In Simulated War Games, Top AI Models Recommended Using Nukes 95% Of The Time

Posted on 2/26/26 at 7:37 am

Posted by Night Vision

Member since Feb 2018

20231 posts

Posted on 2/26/26 at 7:37 am

LINK

A war game exercise carried out by Kenneth Payne at King’s College London, using three teams running simulations on Chat GPT-5.2, Claude Sonnet 4, and Gemini 3 Flash.

The teams "played 21 war games against each other over 329 turns," according to Implicator.AI's Marcus Schuler.

"They wrote roughly 780,000 words explaining why they did what they did," he noted.

No model ever chose to surrender, NewScientist reported on Tuesday.

In fact, 95% of the time, the models chose to use nuclear weapons.

The findings come at an opportune moment. The Pentagon just inked a deal with Elon Musk's xAI to allow Grok into highly classified systems. And Anthropic's Claude is currently engaged in a serious dispute with the Pentagon over government access to the entire model. Anthropic is worried the Pentagon will use Claude for mass surveillance.

Unlike some competitors, xAI reportedly agreed to the Pentagon's requirement that the AI be available for "all lawful military applications" without additional corporate restrictions. Secretary of War Pete Hegseth is pushing for "non-woke" AI that operates without ideological constraints.

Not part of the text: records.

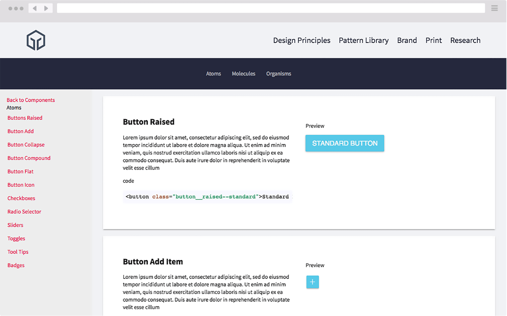The height and width of the screenshot is (316, 507).
Task: Click the browser forward arrow
Action: (x=46, y=8)
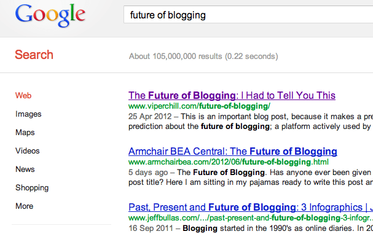This screenshot has width=373, height=234.
Task: Open 'The Future of Blogging: I Had to Tell You This'
Action: pyautogui.click(x=232, y=96)
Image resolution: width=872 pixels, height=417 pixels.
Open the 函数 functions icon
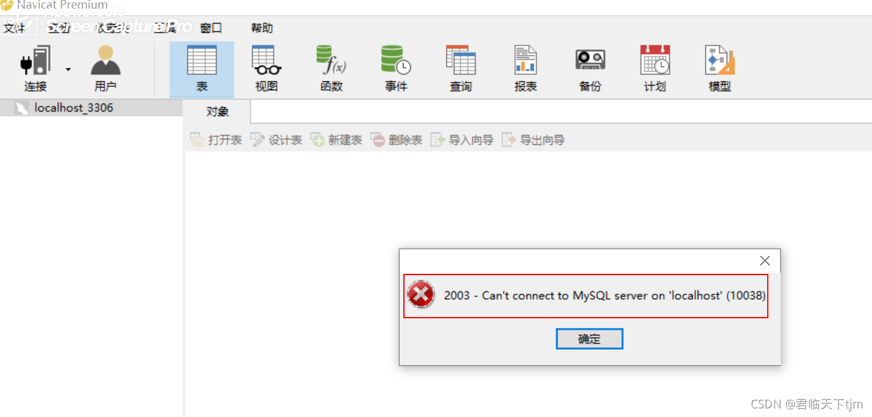pos(331,69)
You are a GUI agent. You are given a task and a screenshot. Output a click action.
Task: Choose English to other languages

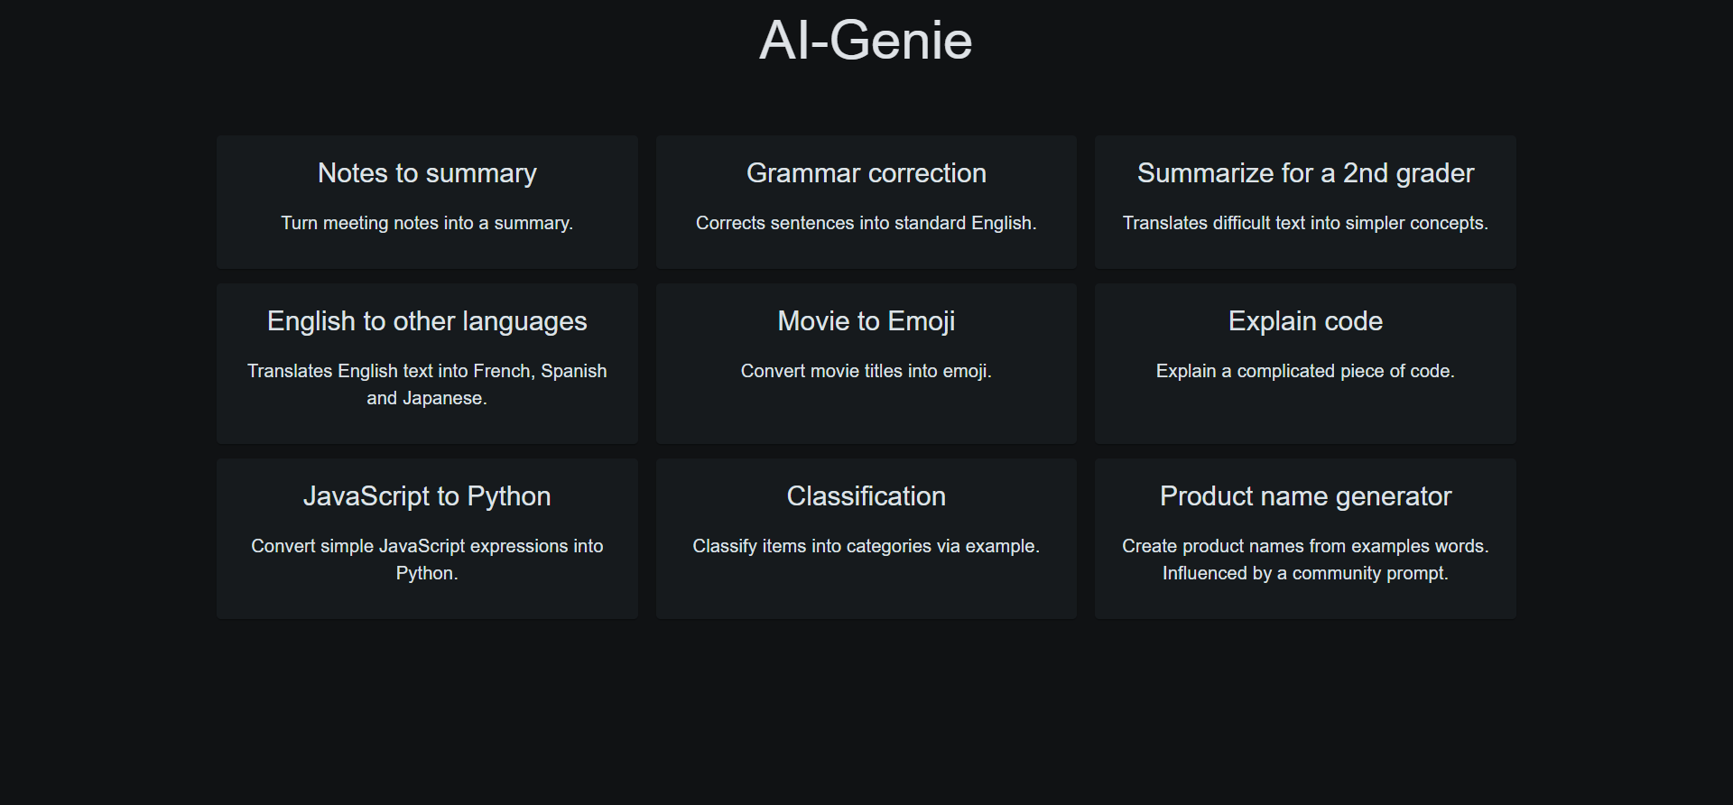tap(427, 363)
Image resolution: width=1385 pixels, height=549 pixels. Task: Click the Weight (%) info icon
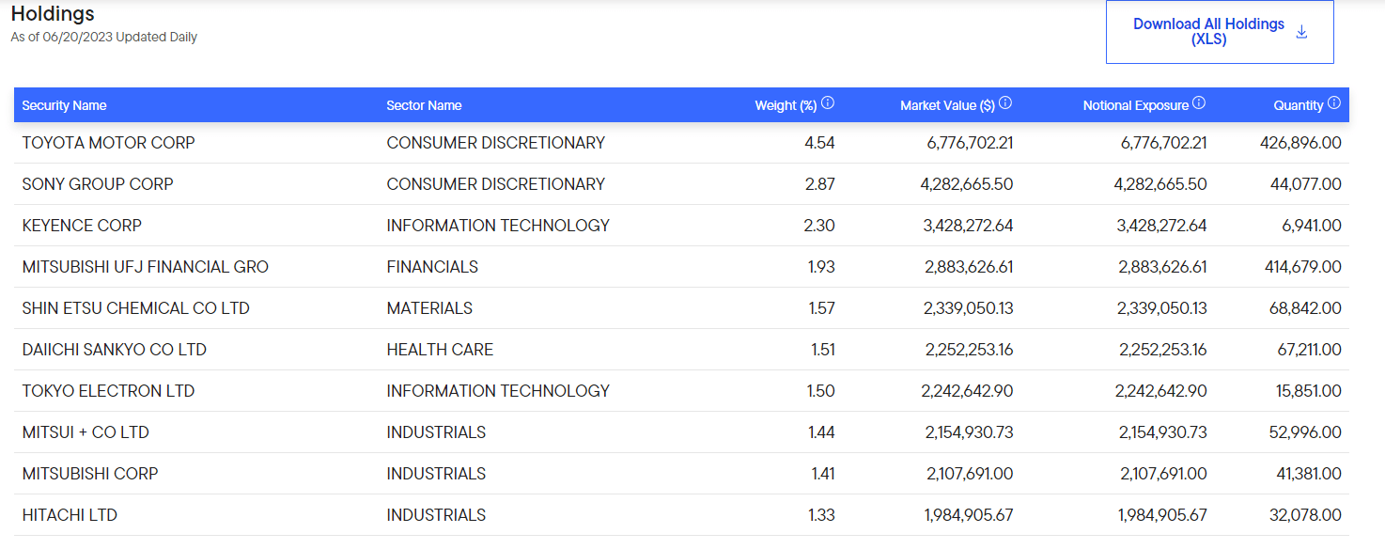pos(828,103)
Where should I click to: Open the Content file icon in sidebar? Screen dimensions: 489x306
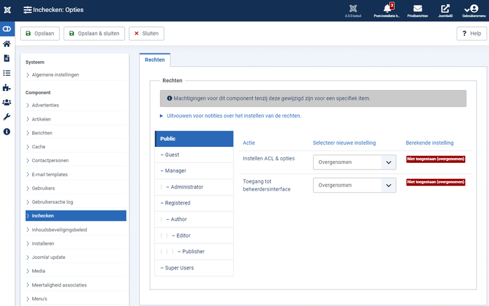(7, 58)
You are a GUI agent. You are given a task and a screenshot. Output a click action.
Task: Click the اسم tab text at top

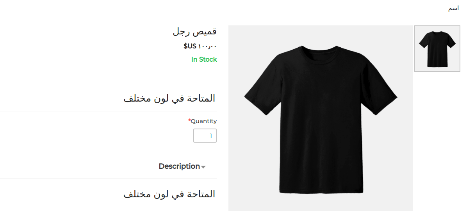pyautogui.click(x=453, y=8)
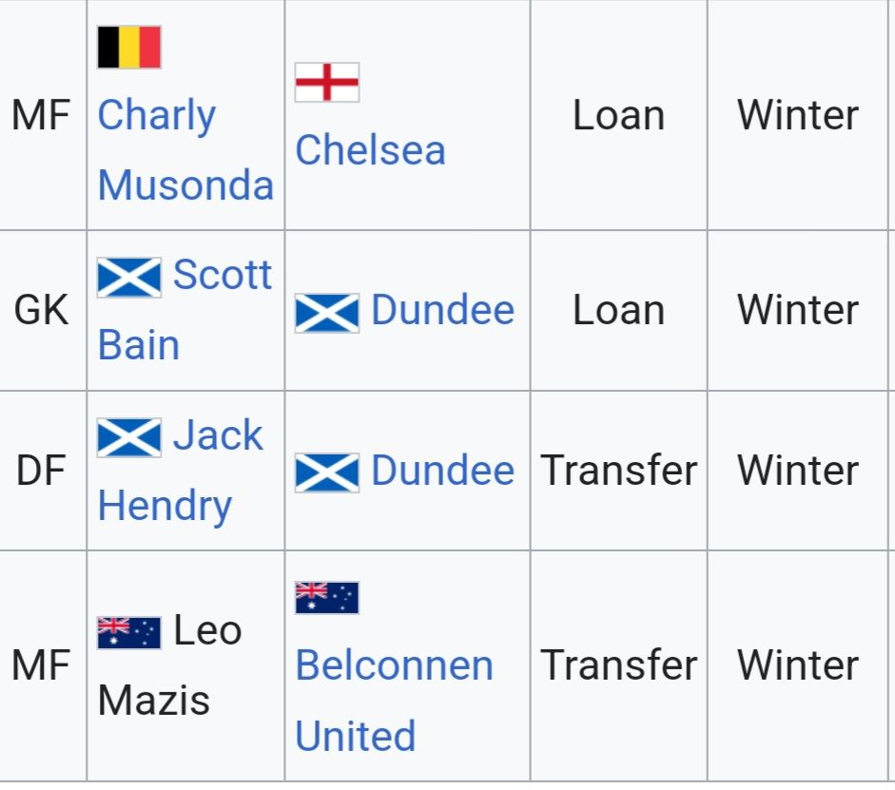
Task: Click the Scotland flag beside Jack Hendry
Action: pyautogui.click(x=128, y=436)
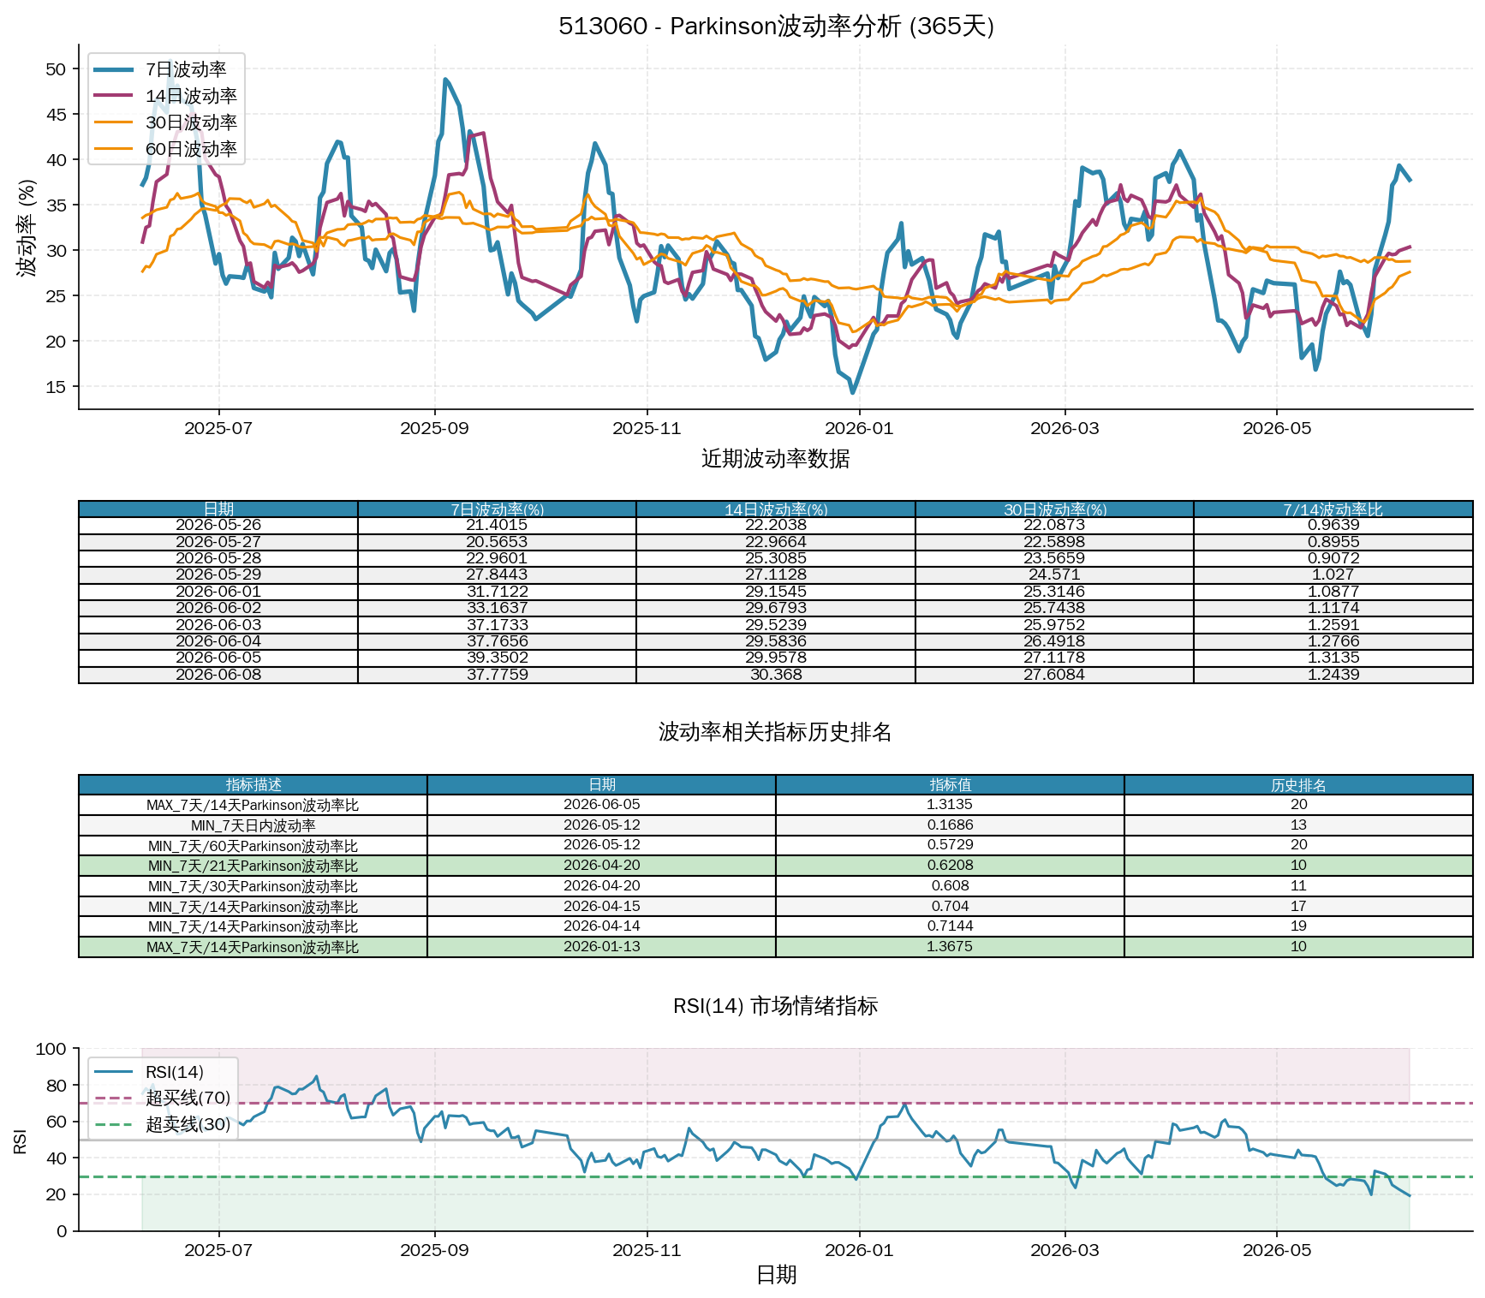The height and width of the screenshot is (1298, 1485).
Task: Click the 2025-09 tick on RSI chart
Action: [434, 1250]
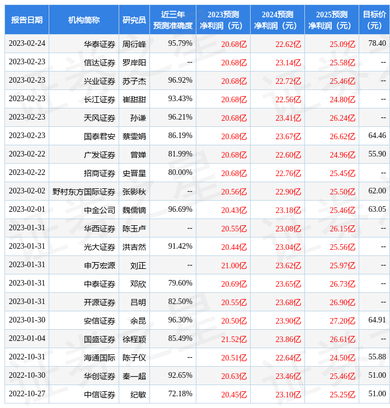Select the 2024预测净利润 column header
Viewport: 390px width, 408px height.
(278, 20)
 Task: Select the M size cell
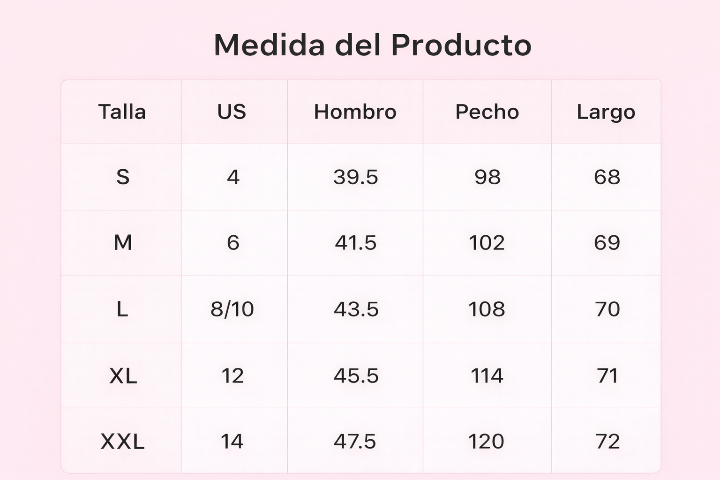coord(123,243)
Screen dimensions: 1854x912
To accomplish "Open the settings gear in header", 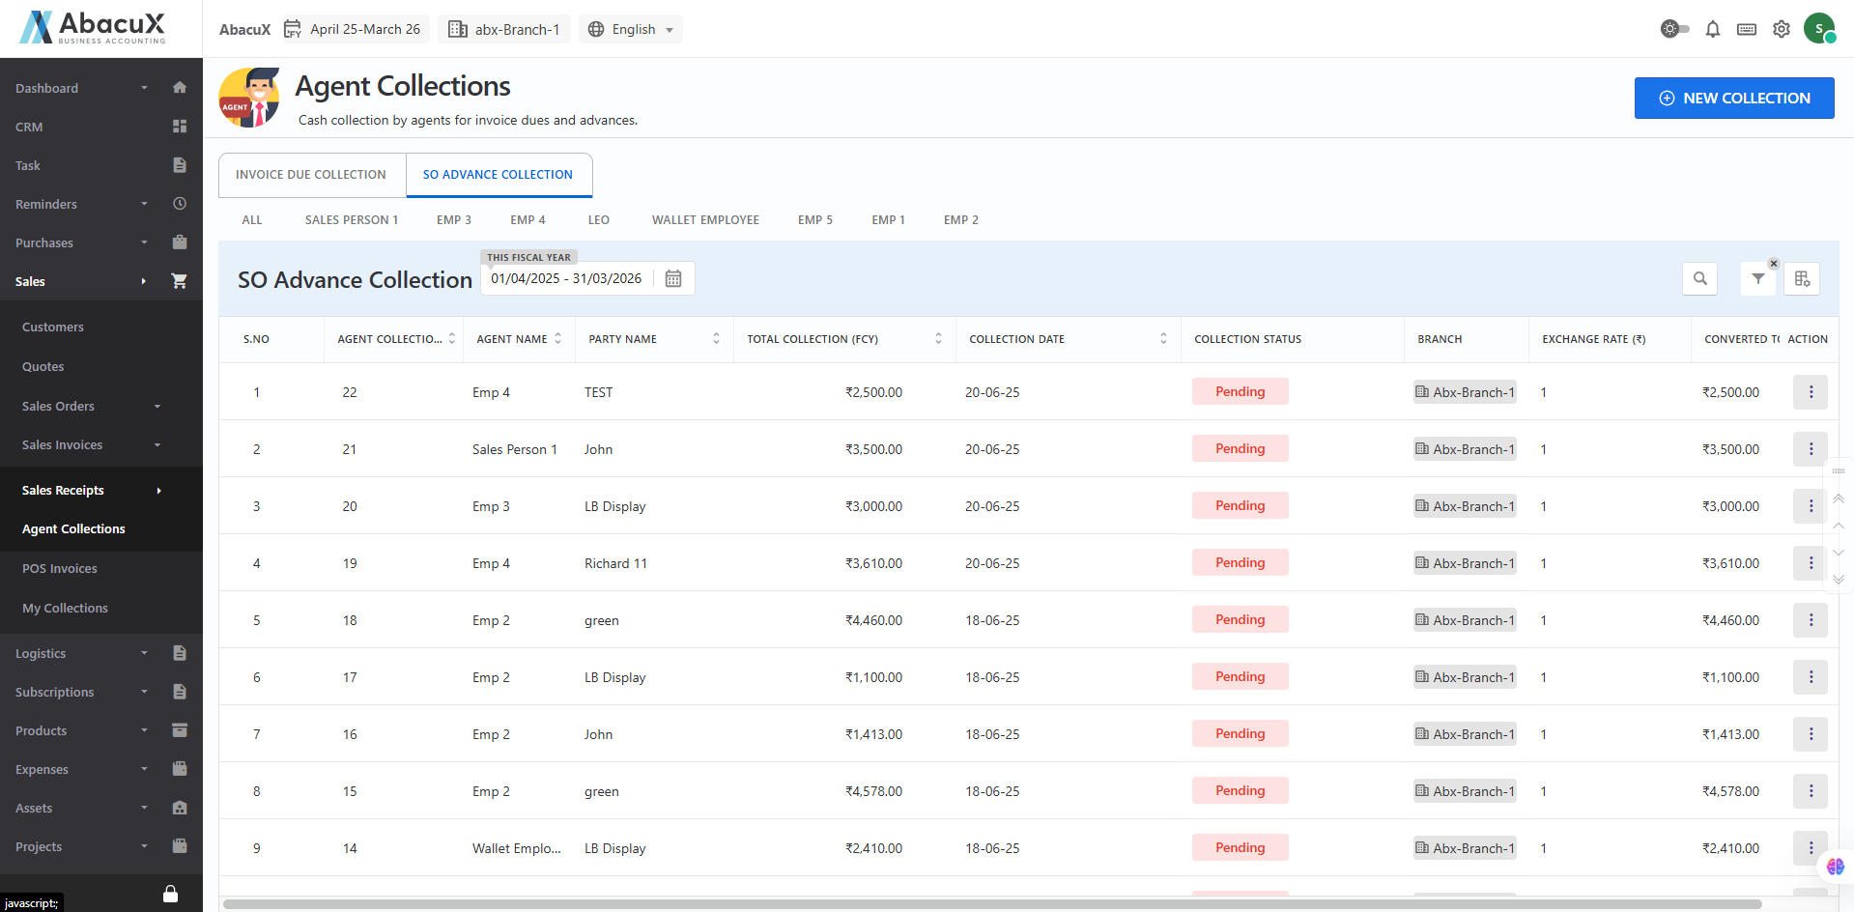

Anthropic CEO Dario Amodei now has until Friday before Hegseth lowers the boom on the company, cancels its $200 million in military contracts, and labels it a "supply chain risk."

I want AI companies and the government to err on the side of caution. This pressure on Anthropic isn't doing anyone any good and doesn't bode well for the future.

The war games were made as realistic as possible with an "escalation ladder" that allowed the team to choose actions "ranging from diplomatic protests and complete surrender to full strategic nuclear war," according to NewScientist.

What’s more, no model ever chose to fully accommodate an opponent or surrender, regardless of how badly they were losing. At best, the models opted to temporarily reduce their level of violence. They also made mistakes in the fog of war: accidents happened in 86 per cent of the conflicts, with an action escalating higher than the AI intended to, based on its reasoning.

“From a nuclear-risk perspective, the findings are unsettling,” says James Johnson at the University of Aberdeen, UK. He worries that, in contrast to the measured response by most humans to such a high-stakes decision, AI bots can amp up each others’ responses with potentially catastrophic consequences.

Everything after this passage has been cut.